If pictures are present, leave them out, and copy the data word for word.

● **EXCERPTED DATA**:
*** Block opens ***
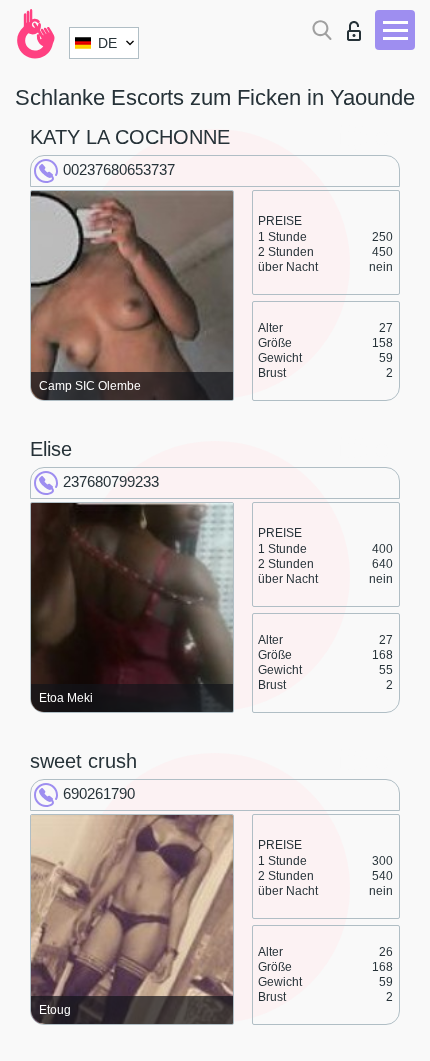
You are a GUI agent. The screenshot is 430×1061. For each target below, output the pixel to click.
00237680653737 (119, 169)
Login (358, 25)
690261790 (99, 793)
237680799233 (111, 481)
*** Block closes ***
● **RESPONSE TO THIS TASK**:
You are a GUI agent. The screenshot is 430×1061. For each target below, output the pixel to click.
00237680653737 (119, 169)
Login (358, 25)
690261790 (99, 793)
237680799233 (111, 481)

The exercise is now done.